EXERCISE AIM: Your output should be each line from the material below that has the word "computer".

○ ○ ○ ○

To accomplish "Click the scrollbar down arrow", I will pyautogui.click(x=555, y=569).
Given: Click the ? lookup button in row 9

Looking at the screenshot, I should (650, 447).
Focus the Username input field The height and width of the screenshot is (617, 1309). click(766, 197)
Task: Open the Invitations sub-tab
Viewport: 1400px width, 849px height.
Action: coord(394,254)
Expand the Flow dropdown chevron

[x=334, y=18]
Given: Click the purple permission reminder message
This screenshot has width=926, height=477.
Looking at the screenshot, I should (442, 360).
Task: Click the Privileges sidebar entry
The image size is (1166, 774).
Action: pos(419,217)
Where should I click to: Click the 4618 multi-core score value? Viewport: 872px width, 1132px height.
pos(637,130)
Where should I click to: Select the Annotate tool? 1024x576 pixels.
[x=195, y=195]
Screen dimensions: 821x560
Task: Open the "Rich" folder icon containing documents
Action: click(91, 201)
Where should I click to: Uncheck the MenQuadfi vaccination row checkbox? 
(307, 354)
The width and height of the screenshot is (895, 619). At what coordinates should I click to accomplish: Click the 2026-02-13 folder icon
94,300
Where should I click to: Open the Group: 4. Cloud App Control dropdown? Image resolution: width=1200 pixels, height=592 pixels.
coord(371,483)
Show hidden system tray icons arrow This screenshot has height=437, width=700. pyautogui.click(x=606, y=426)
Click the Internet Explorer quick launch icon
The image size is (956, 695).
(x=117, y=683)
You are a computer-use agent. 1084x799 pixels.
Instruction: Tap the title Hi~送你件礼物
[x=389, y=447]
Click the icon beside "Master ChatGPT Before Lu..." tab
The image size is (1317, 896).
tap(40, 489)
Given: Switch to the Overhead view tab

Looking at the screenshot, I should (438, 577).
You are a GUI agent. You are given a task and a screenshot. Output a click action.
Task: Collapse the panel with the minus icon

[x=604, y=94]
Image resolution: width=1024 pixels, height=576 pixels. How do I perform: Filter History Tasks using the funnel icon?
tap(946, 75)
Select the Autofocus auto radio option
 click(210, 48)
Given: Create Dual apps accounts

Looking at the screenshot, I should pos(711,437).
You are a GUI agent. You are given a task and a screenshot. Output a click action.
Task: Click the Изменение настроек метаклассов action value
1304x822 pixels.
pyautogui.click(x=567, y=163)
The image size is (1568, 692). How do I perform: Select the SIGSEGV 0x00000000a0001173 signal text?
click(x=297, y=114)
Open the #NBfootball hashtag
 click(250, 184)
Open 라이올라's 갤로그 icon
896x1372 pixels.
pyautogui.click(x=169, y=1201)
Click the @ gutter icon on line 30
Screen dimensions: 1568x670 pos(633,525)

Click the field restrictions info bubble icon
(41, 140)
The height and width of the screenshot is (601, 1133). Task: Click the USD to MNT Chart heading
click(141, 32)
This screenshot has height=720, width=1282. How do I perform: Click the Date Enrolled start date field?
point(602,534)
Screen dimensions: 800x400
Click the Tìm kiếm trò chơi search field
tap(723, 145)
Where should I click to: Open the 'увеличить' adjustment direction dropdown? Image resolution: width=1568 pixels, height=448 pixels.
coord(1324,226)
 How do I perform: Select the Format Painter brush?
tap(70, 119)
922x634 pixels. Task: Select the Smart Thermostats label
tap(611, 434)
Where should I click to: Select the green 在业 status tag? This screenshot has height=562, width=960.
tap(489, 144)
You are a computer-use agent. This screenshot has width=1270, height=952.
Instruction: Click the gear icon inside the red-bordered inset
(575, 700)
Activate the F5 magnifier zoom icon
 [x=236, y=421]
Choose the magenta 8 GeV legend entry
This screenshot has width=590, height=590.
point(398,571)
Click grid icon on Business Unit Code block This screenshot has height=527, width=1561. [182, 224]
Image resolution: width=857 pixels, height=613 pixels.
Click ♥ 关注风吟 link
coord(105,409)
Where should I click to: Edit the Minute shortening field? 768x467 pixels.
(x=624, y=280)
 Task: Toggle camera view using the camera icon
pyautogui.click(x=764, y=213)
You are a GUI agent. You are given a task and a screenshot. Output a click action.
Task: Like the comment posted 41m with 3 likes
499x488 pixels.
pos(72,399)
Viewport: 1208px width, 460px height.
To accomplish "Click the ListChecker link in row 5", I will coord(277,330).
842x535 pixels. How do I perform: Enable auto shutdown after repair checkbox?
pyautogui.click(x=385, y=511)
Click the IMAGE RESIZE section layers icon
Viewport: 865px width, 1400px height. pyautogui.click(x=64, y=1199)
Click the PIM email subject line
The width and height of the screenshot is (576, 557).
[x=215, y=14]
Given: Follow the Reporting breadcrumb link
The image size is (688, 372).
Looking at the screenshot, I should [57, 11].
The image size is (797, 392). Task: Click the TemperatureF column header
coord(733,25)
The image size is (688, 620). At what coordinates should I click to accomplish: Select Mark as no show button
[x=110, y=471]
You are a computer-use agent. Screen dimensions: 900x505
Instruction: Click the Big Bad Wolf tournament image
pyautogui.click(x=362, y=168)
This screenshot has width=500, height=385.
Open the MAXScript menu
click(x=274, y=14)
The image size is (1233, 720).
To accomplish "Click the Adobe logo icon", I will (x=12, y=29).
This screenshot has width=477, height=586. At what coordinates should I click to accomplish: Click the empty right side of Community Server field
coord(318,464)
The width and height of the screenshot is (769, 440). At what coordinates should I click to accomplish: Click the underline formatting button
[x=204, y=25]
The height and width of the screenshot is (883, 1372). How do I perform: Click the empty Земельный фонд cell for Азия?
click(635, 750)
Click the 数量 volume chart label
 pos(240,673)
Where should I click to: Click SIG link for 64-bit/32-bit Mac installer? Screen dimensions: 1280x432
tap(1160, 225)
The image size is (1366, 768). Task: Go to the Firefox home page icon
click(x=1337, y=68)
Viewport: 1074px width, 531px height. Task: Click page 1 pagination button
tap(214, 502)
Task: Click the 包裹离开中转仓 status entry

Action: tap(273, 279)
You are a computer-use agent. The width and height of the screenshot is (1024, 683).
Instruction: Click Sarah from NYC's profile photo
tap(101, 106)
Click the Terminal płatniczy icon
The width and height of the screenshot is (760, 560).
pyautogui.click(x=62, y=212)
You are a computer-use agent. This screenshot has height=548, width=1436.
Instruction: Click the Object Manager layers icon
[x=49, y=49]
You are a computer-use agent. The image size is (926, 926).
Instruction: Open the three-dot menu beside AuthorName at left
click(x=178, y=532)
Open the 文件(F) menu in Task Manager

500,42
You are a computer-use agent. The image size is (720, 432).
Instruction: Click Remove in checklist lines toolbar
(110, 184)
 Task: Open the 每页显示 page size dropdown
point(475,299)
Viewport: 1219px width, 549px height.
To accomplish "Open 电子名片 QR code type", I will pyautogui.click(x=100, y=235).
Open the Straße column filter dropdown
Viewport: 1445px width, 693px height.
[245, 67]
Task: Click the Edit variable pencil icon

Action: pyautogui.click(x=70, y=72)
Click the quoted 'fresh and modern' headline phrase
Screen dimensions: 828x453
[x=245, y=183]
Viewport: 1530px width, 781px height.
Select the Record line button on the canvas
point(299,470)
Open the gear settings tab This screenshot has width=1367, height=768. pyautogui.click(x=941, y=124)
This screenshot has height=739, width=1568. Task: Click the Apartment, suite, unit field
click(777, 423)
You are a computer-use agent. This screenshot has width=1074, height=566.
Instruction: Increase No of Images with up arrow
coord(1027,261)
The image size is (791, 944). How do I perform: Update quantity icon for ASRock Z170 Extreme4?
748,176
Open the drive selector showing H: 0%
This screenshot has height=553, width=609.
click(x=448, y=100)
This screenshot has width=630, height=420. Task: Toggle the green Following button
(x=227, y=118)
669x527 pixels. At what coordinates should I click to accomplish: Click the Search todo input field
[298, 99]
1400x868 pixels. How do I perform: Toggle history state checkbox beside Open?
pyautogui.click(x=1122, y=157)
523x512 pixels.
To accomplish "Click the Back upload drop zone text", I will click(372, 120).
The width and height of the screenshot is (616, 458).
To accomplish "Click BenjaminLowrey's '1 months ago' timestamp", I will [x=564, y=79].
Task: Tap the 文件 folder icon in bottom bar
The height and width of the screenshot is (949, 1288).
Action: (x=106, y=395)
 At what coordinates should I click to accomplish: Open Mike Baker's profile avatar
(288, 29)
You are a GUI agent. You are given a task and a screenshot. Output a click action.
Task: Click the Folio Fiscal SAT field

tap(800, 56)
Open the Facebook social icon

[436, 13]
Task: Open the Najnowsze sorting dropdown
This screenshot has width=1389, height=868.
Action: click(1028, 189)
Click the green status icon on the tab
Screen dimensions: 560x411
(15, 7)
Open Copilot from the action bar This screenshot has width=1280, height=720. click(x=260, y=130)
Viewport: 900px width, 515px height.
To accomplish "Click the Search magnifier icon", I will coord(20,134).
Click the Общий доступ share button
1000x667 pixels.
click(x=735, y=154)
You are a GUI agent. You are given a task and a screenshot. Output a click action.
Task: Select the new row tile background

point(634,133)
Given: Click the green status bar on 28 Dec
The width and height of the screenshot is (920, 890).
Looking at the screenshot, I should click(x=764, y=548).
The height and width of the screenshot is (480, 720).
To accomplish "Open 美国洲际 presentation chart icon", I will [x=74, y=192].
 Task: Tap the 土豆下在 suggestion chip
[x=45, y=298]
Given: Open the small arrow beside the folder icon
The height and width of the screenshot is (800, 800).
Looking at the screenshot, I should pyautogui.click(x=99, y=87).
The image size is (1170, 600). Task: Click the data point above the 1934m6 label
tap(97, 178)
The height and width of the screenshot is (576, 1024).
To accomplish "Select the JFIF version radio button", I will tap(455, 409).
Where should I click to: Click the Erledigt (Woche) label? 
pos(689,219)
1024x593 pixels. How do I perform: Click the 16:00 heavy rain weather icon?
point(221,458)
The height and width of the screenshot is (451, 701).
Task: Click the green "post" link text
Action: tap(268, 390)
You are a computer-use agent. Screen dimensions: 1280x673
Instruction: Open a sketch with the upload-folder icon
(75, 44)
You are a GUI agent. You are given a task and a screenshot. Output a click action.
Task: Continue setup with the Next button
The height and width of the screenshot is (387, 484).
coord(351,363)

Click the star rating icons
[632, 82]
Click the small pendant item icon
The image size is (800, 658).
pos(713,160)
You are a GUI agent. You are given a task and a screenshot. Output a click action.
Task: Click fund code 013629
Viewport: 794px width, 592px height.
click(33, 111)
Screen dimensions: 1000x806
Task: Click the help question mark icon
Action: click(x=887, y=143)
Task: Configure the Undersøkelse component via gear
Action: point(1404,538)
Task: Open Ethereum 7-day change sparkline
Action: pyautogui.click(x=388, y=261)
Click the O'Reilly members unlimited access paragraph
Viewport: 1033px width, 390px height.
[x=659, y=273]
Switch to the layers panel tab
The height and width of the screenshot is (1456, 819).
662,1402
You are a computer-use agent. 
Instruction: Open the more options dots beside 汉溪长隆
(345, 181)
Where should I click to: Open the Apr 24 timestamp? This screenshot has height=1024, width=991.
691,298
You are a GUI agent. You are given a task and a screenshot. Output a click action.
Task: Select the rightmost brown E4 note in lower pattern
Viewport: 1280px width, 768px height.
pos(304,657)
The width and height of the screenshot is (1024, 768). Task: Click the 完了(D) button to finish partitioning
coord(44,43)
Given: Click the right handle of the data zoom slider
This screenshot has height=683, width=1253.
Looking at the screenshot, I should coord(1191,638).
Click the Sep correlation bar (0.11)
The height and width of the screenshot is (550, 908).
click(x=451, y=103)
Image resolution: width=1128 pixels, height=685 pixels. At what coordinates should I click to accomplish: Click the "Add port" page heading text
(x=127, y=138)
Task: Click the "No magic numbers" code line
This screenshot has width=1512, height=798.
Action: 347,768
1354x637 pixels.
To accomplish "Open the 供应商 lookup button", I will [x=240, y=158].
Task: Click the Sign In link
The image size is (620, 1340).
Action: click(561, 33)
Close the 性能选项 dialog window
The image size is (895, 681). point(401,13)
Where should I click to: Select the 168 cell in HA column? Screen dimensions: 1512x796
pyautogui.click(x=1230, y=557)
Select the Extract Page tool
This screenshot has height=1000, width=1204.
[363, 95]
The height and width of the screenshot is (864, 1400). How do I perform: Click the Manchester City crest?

○ ○ ○ ○

SOLUTION FOR THIS PROBLEM:
You are a computer-use agent. 1084x799 pixels.
You are a computer-use agent. This screenshot has width=1270, height=952.
You are a computer-use agent. Screen dimensions: 900x505
You are a computer-use agent. The width and height of the screenshot is (1024, 683).
You are a computer-use agent. This screenshot has height=548, width=1436.
You are a computer-use agent. The image size is (926, 926).
You are a computer-use agent. The image size is (720, 432).
You are a computer-use agent. This screenshot has width=1074, height=566.
You are a computer-use agent. Screen dimensions: 1280x673
You are a computer-use agent. 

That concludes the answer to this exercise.